Bertrand, saisonnier sur l'exploitation, marginal en rupture avec la société, figure sans attaches qui multiplie les comportements autodestructeurs - "tu ne peux rien me faire, je suis déjà mort" - parcours chaotique emprunté suite à un drame dont il se sent, mais surtout dont on le tient responsable.

Cette collision d'âmes en déshérences va ouvrir aux deux la voie à une nouvelle étape sur le parcours de la vie. Pierre va au de ce grand frère adopté grandir et s'affirmer, il trouvera dans ce mentor et ce conseiller l'attention qui lui font défaut ailleurs. Bertrand de son côté y trouvera les raisons de se pardonner, mais aussi de se responsabiliser sur un point qu'il peut disputer au destin. Lors d'une scène où Pierre fait une connerie, le genre de connerie qui parait anodine et qu'on peut faire ado quand on veut suivre l'exemple d'une figure plus âgée, Bertrand va prouver qu'il n'est pas la tête brûlée qu'il parait, mais qu'il sait si besoin en est fixer cadres et limites.

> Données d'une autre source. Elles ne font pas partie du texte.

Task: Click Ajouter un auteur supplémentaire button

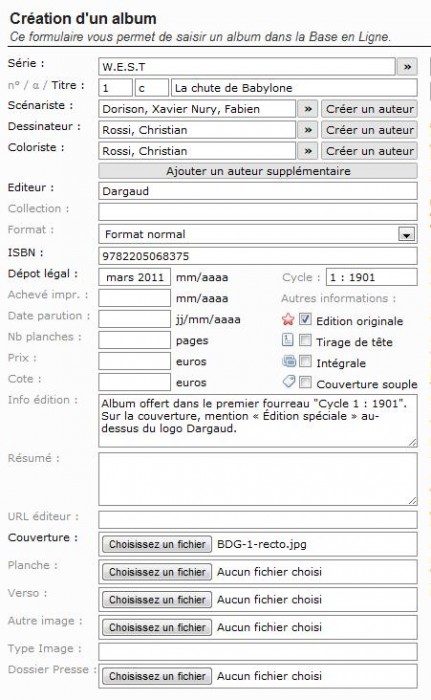Action: (x=258, y=171)
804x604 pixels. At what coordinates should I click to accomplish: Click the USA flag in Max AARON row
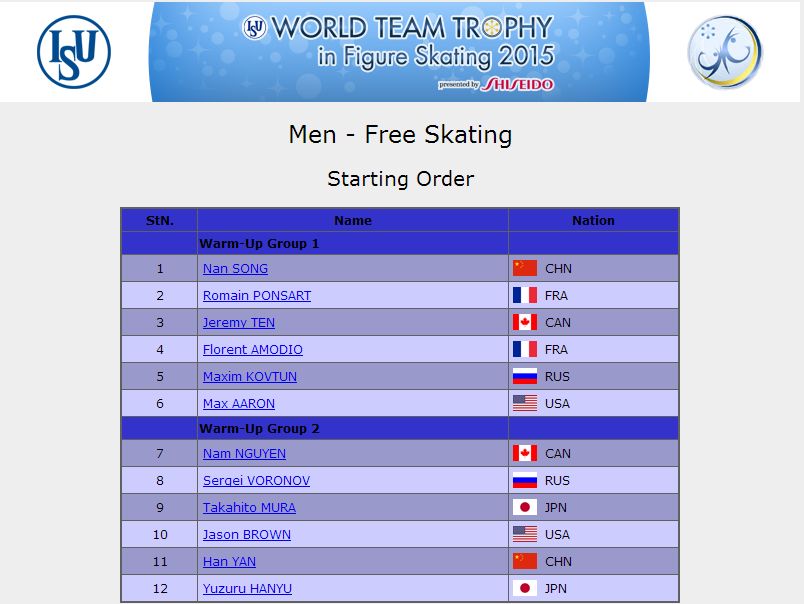[525, 403]
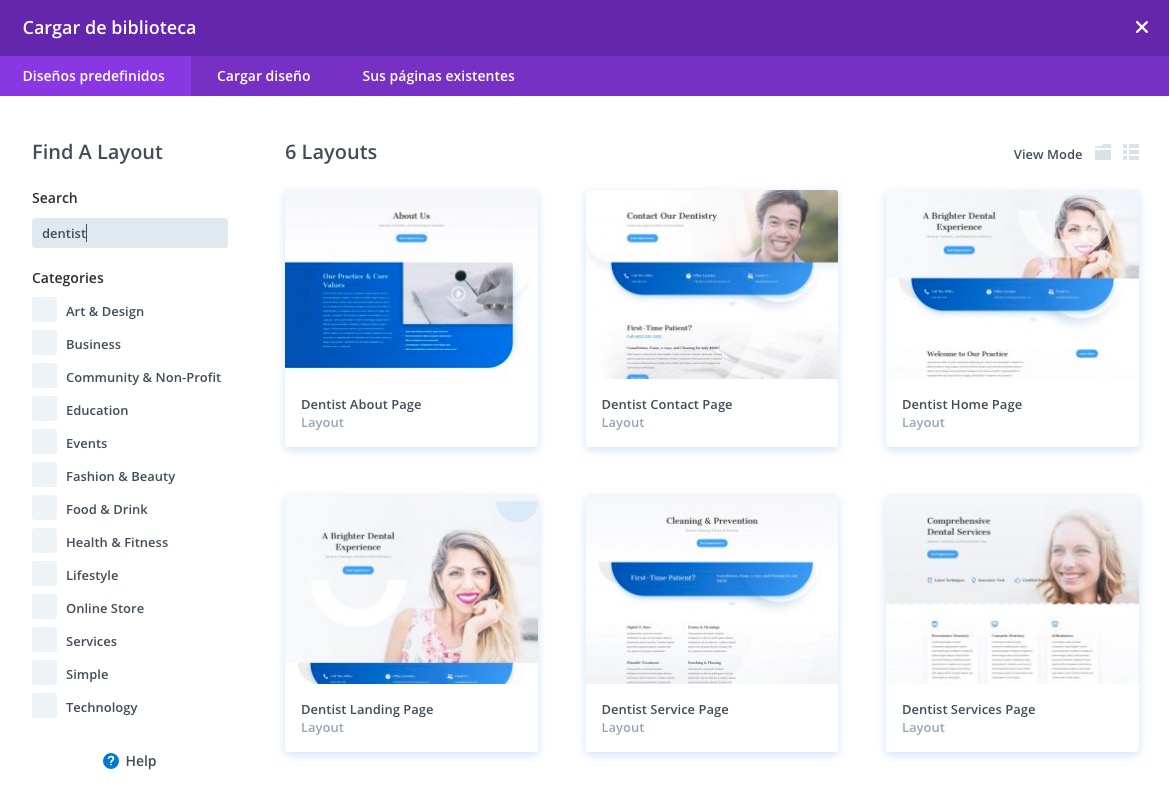Switch to the Cargar diseño tab
The height and width of the screenshot is (791, 1169).
click(x=264, y=76)
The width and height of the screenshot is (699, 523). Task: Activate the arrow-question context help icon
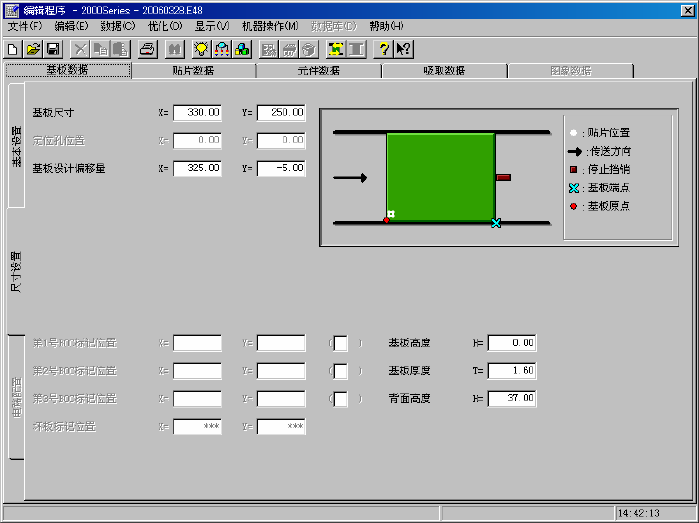pyautogui.click(x=404, y=49)
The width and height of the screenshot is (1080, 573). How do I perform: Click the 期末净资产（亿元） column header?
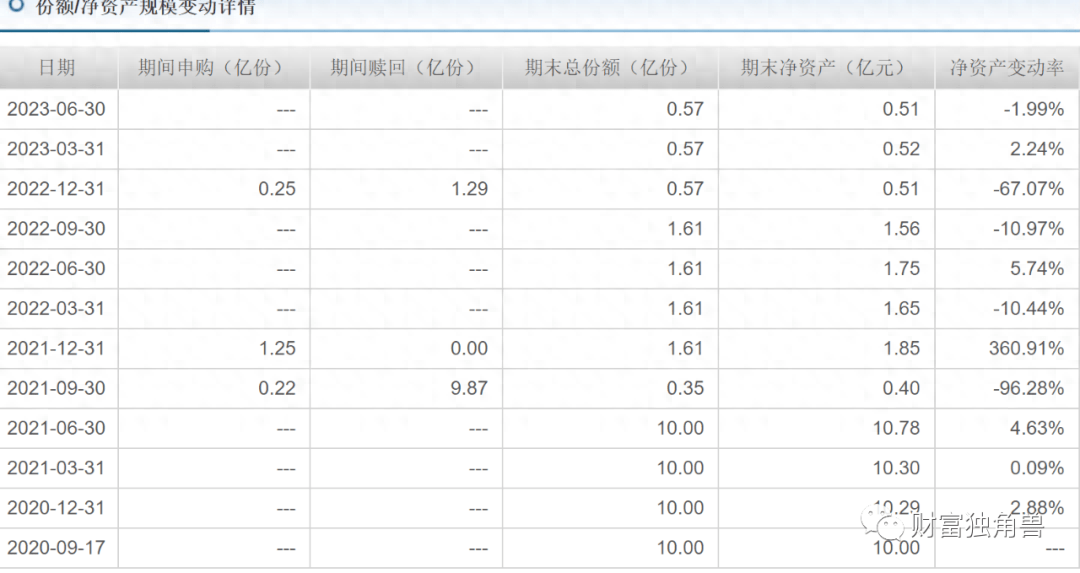823,68
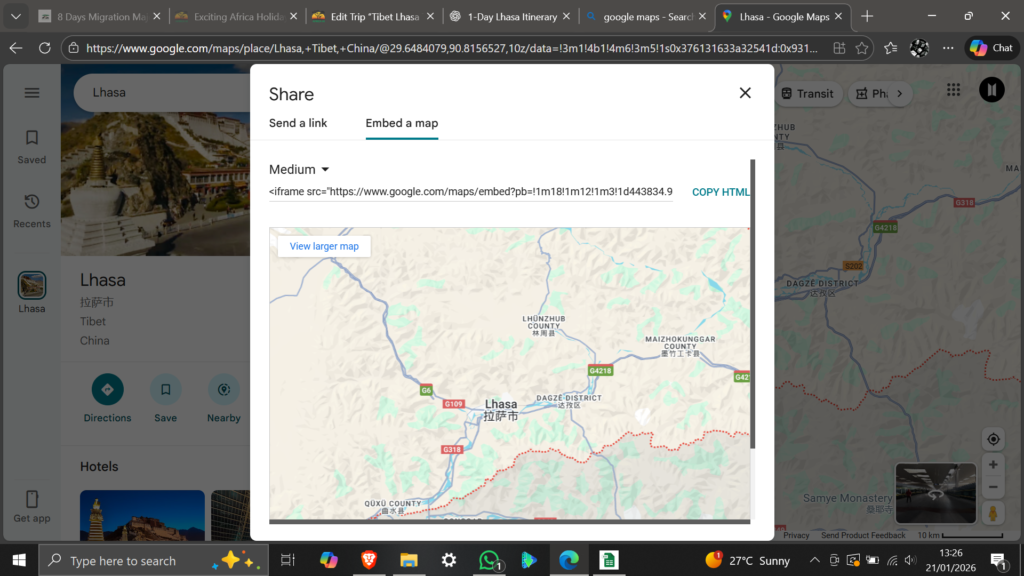The width and height of the screenshot is (1024, 576).
Task: Close the Share dialog with X
Action: 745,93
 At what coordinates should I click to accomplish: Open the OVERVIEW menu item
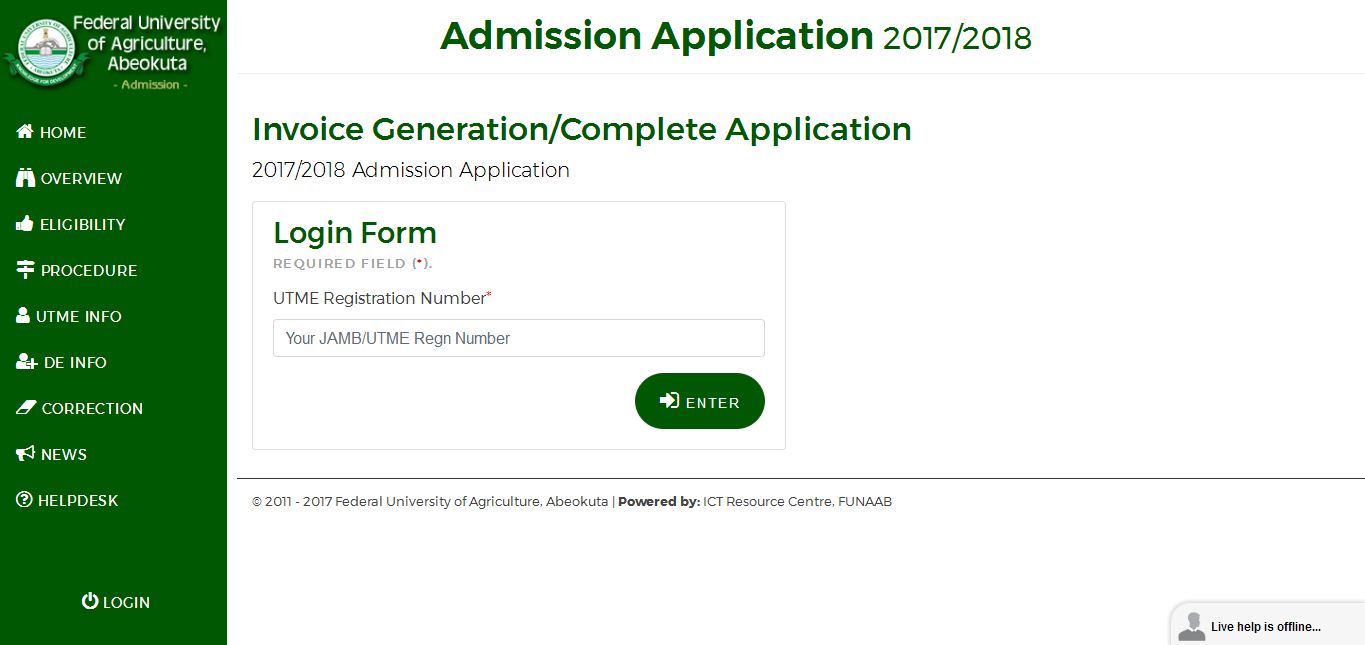pyautogui.click(x=81, y=179)
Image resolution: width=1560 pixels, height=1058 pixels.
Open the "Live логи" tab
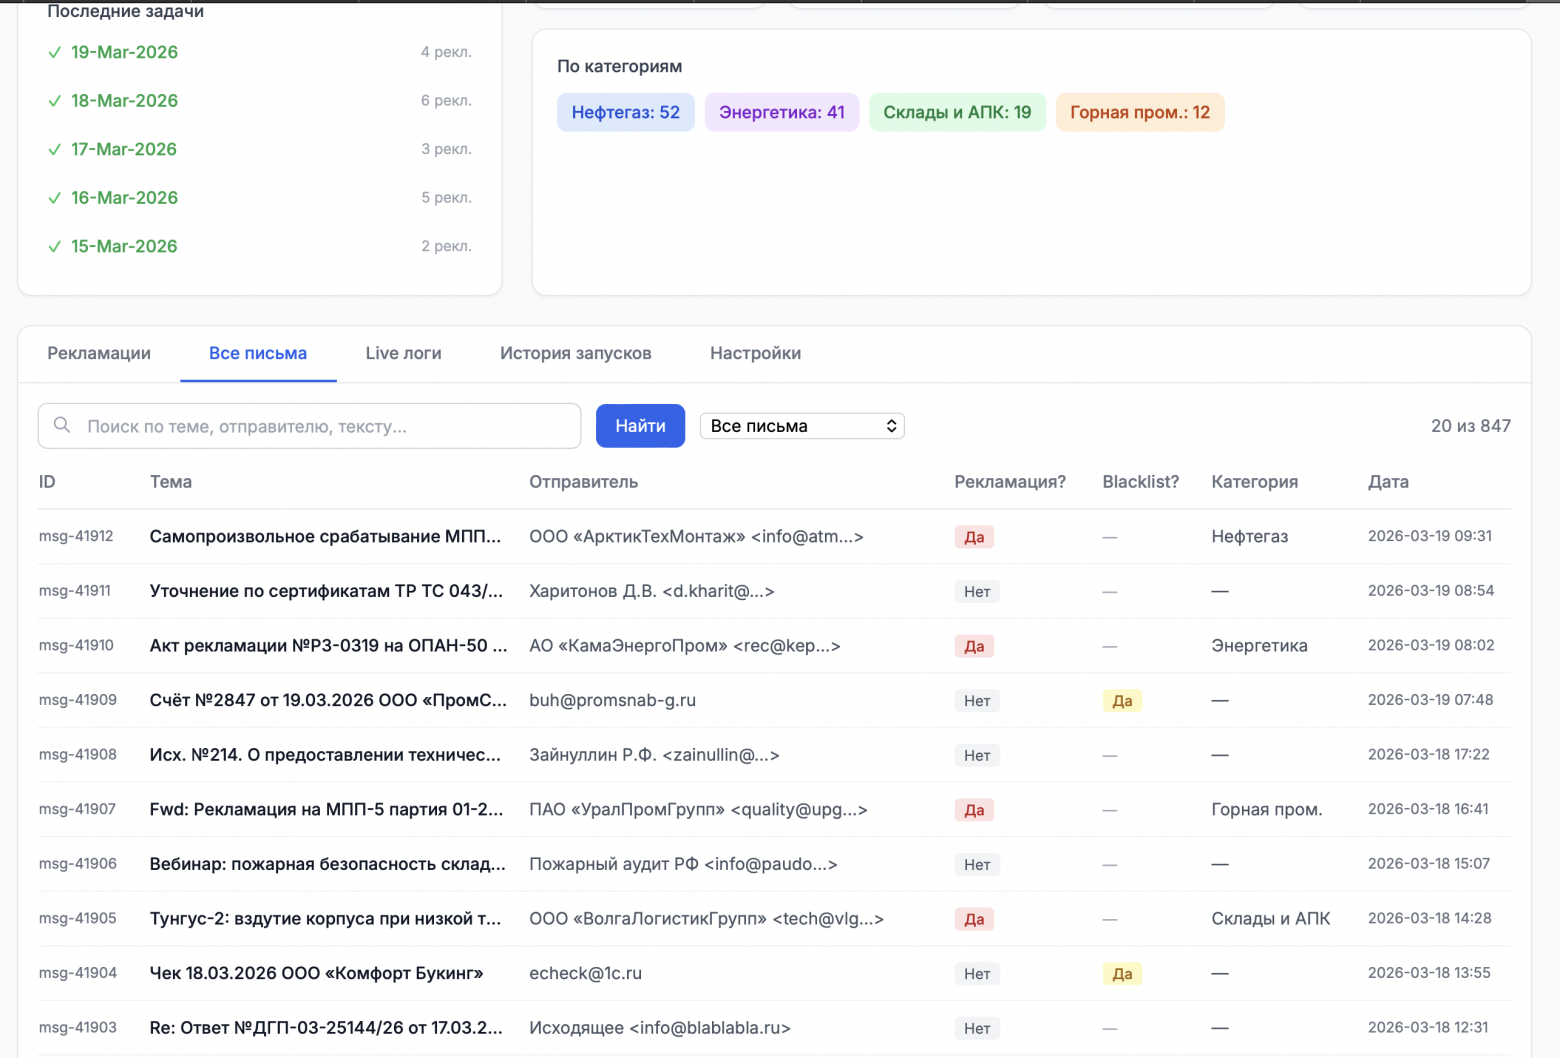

C'est à travers une suite comparables de petits détails dans l'écriture et la caractérisation des personnages, que le film tient en parvenant, non seulement à nous les rendre attachants, mais aussi à nous faire adhérer en leur vraisemblance. Mêlant avec délicatesse et serti dans une mise en scène soignée, jamais démonstrative pas plus qu'elle n'est avare en style ou esthétique, le film sur le age de l'enfance à celui des premiers émois amoureux et le film du tuteur dont on se demande jusqu'à quel point ce n'est pas lui qui avait besoin d'être soutenu.

La photographie du film est somptueuse, il y a notamment des scènes nocturnes à couper le souffle. Je pense en particulier à la première scène où Bertrand va dévoiler ses aptitudes de skater qui se déroule sur une départementale éclairée par un pauvre lampadaire, une scène où tout le décor environnant est plongé dans la nuit et où uniquement nos deux personnages, la petite portion de bitume sous les roues et les gestes sont baignés d'une lueur irréelle.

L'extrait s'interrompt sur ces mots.